#### Excerto
────────────────────────────────────────
É dos produtores de vinho mais considerados do país, apesar de não ter formação em enologia. Dirk Niepoort faz parte da quinta geração de uma família holandesa ligada à produção do vinho do Porto no Douro há mais de século e meio. Há 25 anos provocou o riso e a descrença do pai ao sugerir que produzissem vinhos de mesa de qualidade. O tempo acabou por revelar a qualidade da ideia.
Os socalcos do Douro já ganharam as tonalidades acobreadas de um cálice de tawny, prenunciando o início do outono. Junto aos caminhos, entre Peso da Régua e Folgosa, as videiras tombam para a estrada com o peso das uvas, mas na Quinta de Nápoles, em Armamar, as vindimas estão praticamente terminadas, os lagares cheios, e ainda faltam duas semanas para o final de setembro. Dirk Niepoort antecipou-se às rotinas da apanha da uva no Douro, começando mais cedo do que a grande maioria dos produtores locais. Tem sido assim nos últimos anos. Acredita que, desta forma, consegue maior acidez e frescura, traço característico dos vinhos de mesa da casa Niepoort, respeitando o ciclo de maturação das vinhas velhas e fintando o tempo incerto que condena as uvas a apodrecerem nos cachos.
────────────────────────────────────────
#### Tarefa 1
Copie do texto sobre Dirk Niepoort o trecho que vai de "Os socalcos do" a "apodrecerem nos cachos.".
#### Tarefa 2
Liste, sem repetições, os nomes de lugares que aparecem no segundo parágrafo do texto sobre Dirk Niepoort.
────────────────────────────────────────
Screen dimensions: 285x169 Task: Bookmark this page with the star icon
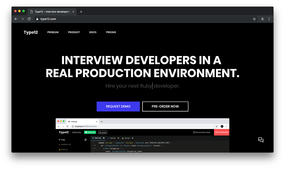click(x=254, y=19)
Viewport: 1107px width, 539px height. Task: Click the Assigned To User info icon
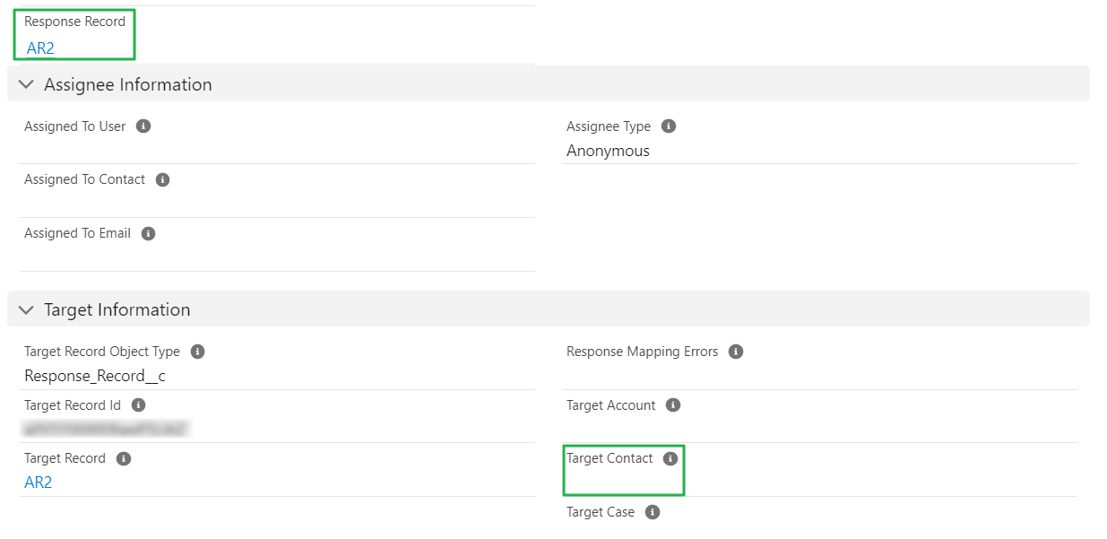(x=143, y=126)
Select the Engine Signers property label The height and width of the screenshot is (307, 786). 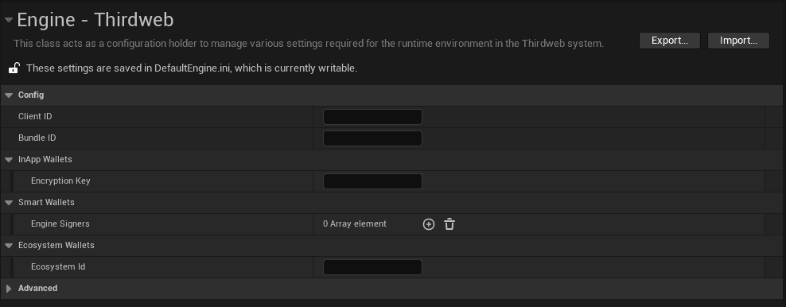tap(60, 223)
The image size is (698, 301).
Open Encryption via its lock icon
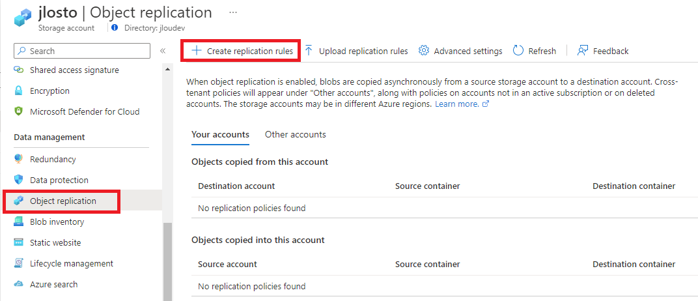tap(18, 91)
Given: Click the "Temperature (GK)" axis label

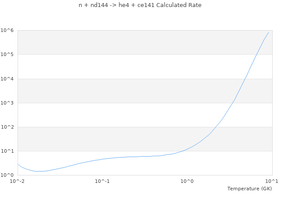Looking at the screenshot, I should 249,189.
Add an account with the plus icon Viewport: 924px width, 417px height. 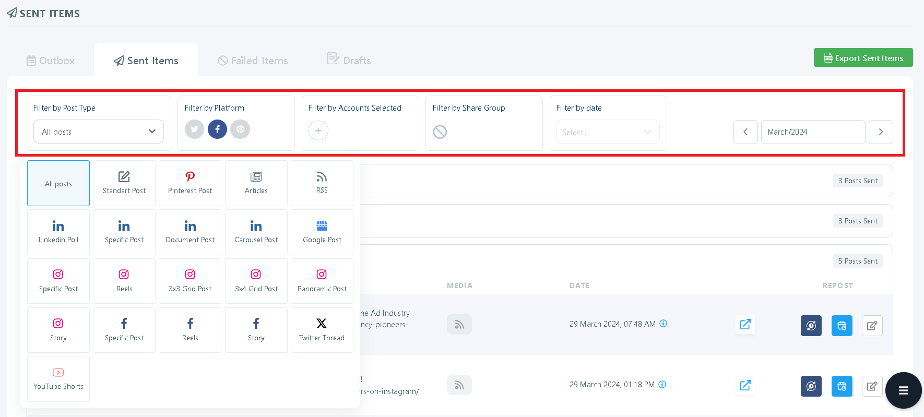point(318,130)
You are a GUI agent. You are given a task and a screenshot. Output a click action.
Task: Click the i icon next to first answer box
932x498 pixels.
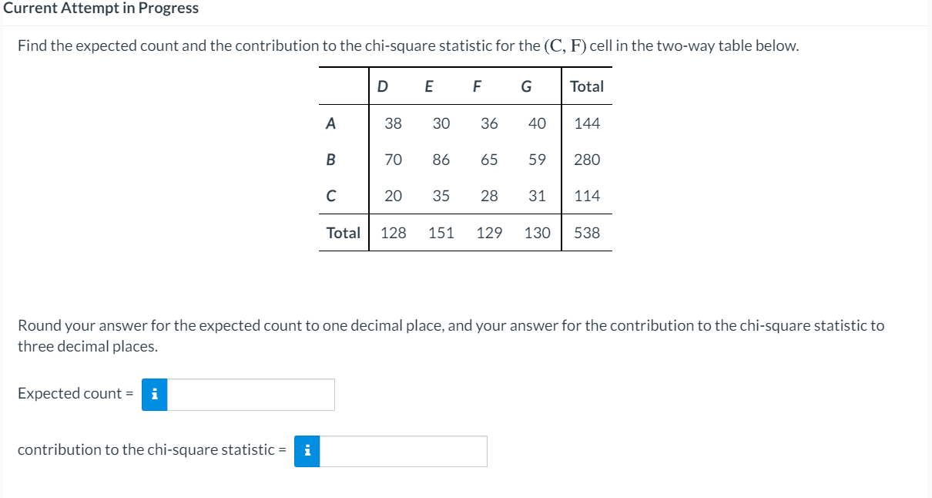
────────────────────────────────────────
#### Resultado correto 1
Os socalcos do Douro já ganharam as tonalidades acobreadas de um cálice de tawny, prenunciando o início do outono. Junto aos caminhos, entre Peso da Régua e Folgosa, as videiras tombam para a estrada com o peso das uvas, mas na Quinta de Nápoles, em Armamar, as vindimas estão praticamente terminadas, os lagares cheios, e ainda faltam duas semanas para o final de setembro. Dirk Niepoort antecipou-se às rotinas da apanha da uva no Douro, começando mais cedo do que a grande maioria dos produtores locais. Tem sido assim nos últimos anos. Acredita que, desta forma, consegue maior acidez e frescura, traço característico dos vinhos de mesa da casa Niepoort, respeitando o ciclo de maturação das vinhas velhas e fintando o tempo incerto que condena as uvas a apodrecerem nos cachos.

#### Resultado correto 2
Douro, Peso da Régua, Folgosa, Quinta de Nápoles, Armamar